Diversified Data Sources

esProc supports computations between different data sources, and writing the computing result back to multiple or single data source. It supports not only the rational database, but MongoDB, Cassandra, and other NoSQL databases. It provides a great many functions to handle the structured and semi-structured data computing. esProc can directly access files on both local machine and the LAN, or seamlessly access the distributed file systems like HDFS. It supports both the common txt or Excel files, and the uncommon files in proprietary formats with better performance.

Relational databases: esProc supports all JDBC-enabled databases, such as Oracle, MSSQL, MYSQL, and DB2.

Text data source: esProc supports structured text data sources, such as *. txt and *. log files, and customized separators for rows and columns. It also directly supports Excel files of various versions and the binary files in proprietary formats.

Seamlessly access to HDFS: esProc has the inbuilt function to access HDFS, with the compatible access route. It supports multithreaded parallel computing to retrieve and process big files stored in HDFS with cursor.

NoSQL databases: esProc can access JDBC-enabled NoSQL databases, including Hbase, Cassandra, etc. It also offers functions specializing in MongoDB to access data using MongoDB query syntax.

Semi-structured data: esProc provides a third-party programming interface to allow users to create customized esProc functions for parsing XML, SOAP, or other types of semi-structured data. There’s no difference between customized functions and native esProc functions in handling structured data.

Besides data retrieval, esProc allows writing result back to the original data source or the data source of a different type, or multiple data sources at the same time. esProc also has inbuilt functions to write data back to various sources, including modifying a single record and writing back batch data.
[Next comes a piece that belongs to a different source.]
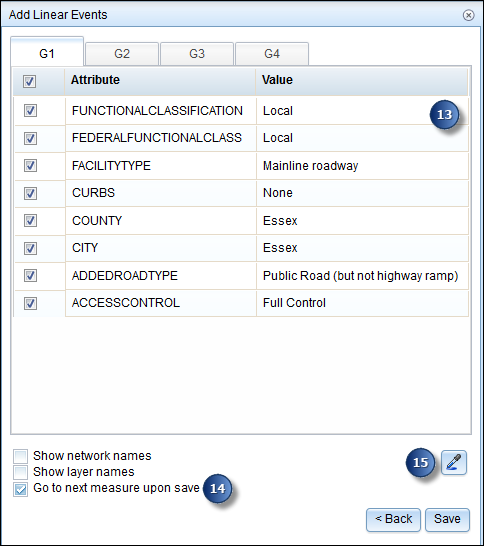Open the G3 tab
The height and width of the screenshot is (546, 484).
[x=197, y=54]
Providing the standard JDBC interface for main program, esProc, along with a specific data source, can build an easy-to-use hybrid database. Traditionally, a multi-data-source requires being handled by high-end reporting tools, hard-to-maintain ETL and expensive data warehouse. Without being bound with specific data sources, esProc intrinsically supports hybrid computing involving various data sources. This can reduce the difficulty of binding a NoSQL database with a traditional database, remove the single-source restriction in building a report, and enable Java applications to confront the increasingly complex data environment with ease.